Martin (1992: 156-7):
Finally, the major limitation on the account of participant identification in this chapter needs to be acknowledged — that is, it's lack of attention to the process of identifying participants. This is reflected in the concentration on textual relations at the expense of their interaction with experiential ones and the lack of a procedural orientation to determining what would be appropriate to identifying a participant at a particular place in the unfolding of a text and how exactly interlocutors might go about retrieving presumed information. The account thus falls far short of the specificity required for computer implementation and text generation.

Blogger Comments:

[1] To be clear, the major limitation of this chapter is that it is not what it claims to be: reference as semantic choice.  This is because it is founded on several serious theoretical misunderstandings.  For example, Martin confuses:
  • textual reference (identifiability) with ideational denotation (participant identification) — for the most part in the sense of Frege's reference to meanings transcendent of language (bedeutung);
  • textual reference (cohesive) with interpersonal deixis of the nominal group (structural);
  • reference items with nominal groups;
  • reference with lexical cohesion;
  • reference with ellipsis–&–substitution.

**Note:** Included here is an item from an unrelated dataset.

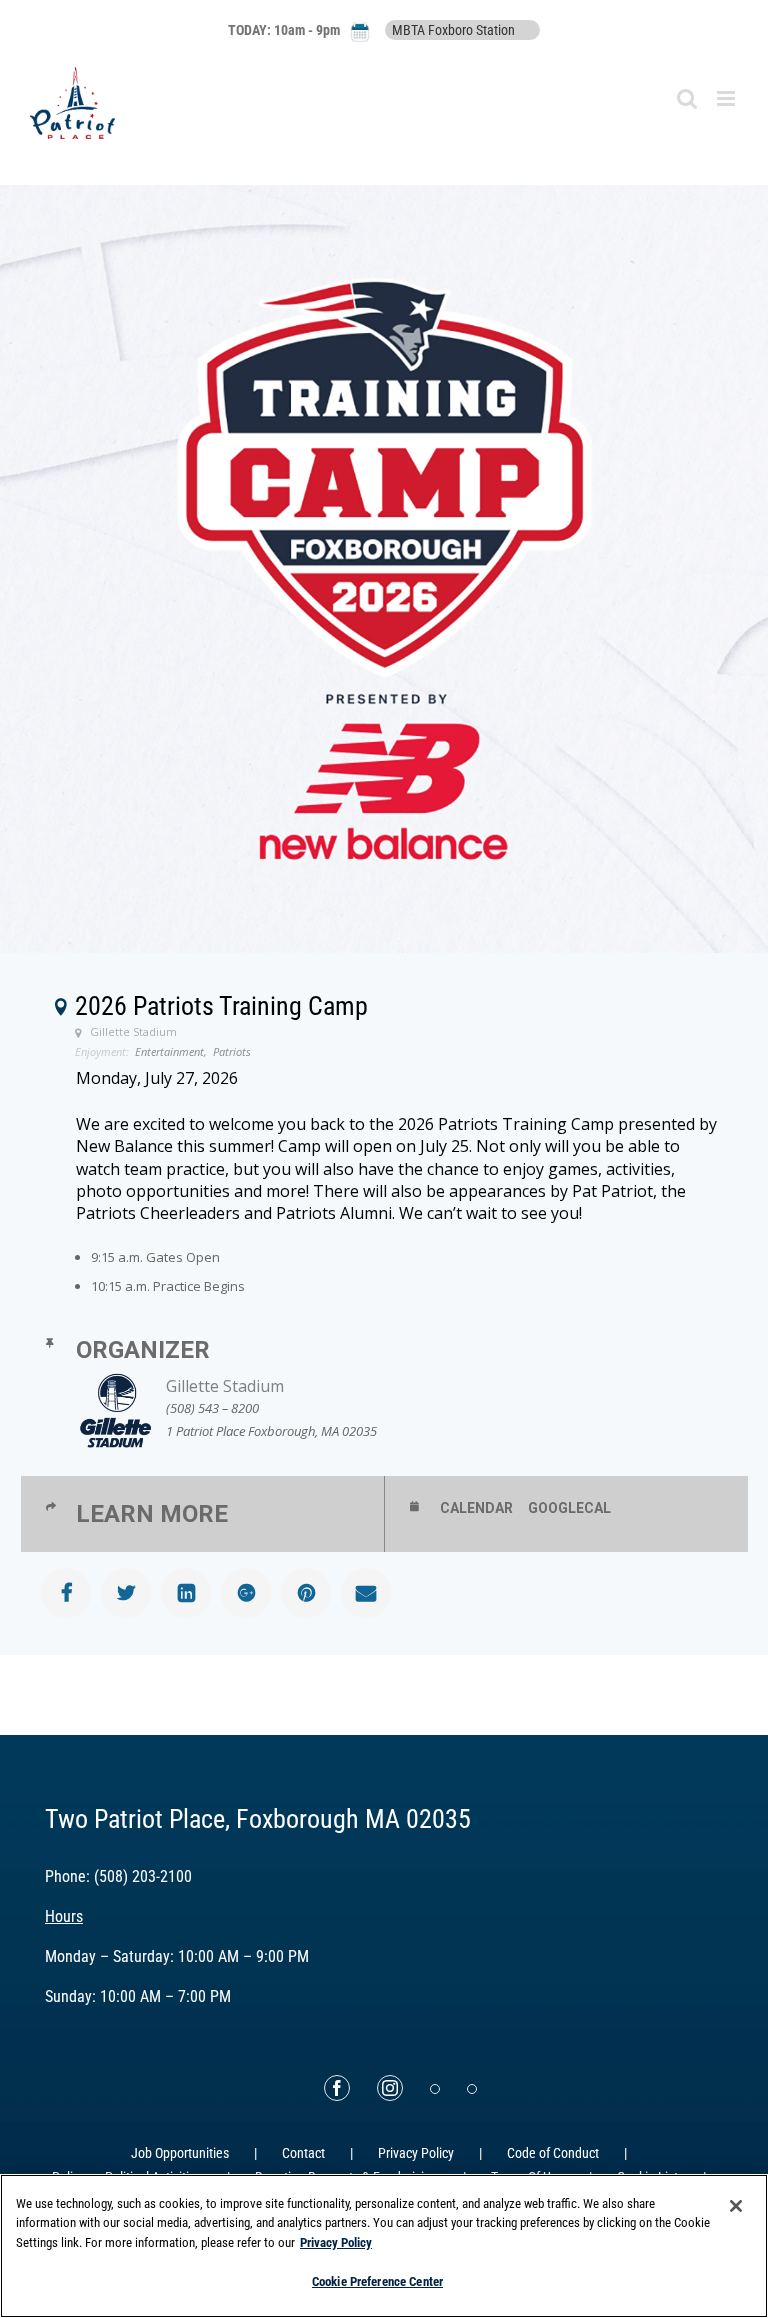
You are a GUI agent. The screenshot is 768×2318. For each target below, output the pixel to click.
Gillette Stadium (225, 1386)
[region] (384, 2246)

[2] Here Martin diverts the reader from personally identifying the actual problems with his theorising, and identifies the model's major limitation as issues of no importance — computer implementation and text generation — to his intended readership.

[3] This misunderstands SFL theory.  The process of identifying participants (or indeed the process of referring to referents) is the process of instantiation: the selection of features in networks and the activation of realisation statements.

[4] This is misleading.  Martin's model is a confusion of textual relations (reference) and experiential relations (lexical cohesion) and denotation (participant identification).

[5] The notion of "interaction" between textual and experiential relations betrays Martin's misunderstanding (1992: 390) of metafunctions as modules, instead of dimensions.

[6] On the one hand, the function of the grammatical metaphor and lexical density of this single nominal group — 11 lexical items — is to reduce its intelligibility to learners and outsiders (Halliday & Matthiessen 1999: 272).  On the other hand, it is untrue, since Martin has demonstrated his procedure for identifying participants in text, in his own terms, throughout the chapter.

[7] This misunderstands reference.  Reference presents items as identifiable; it does not inform the listener how to recover the identity.  Halliday & Matthiessen (2014: 623):
The textual status at issue in the system of reference is that of identifiability: does the speaker judge that a given element can be recovered or identified by the listener at the relevant point in the discourse or not? If it is presented as identifiable, then the listener will have to recover the identity from somewhere else.